Task goal: Report the number of lines in the data below that hold "screenshot", without any other words.

(Saved entries)
──────

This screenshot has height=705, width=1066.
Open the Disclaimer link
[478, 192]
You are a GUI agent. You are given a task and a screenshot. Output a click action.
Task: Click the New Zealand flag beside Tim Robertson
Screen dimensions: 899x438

──────

Solution to this problem: 2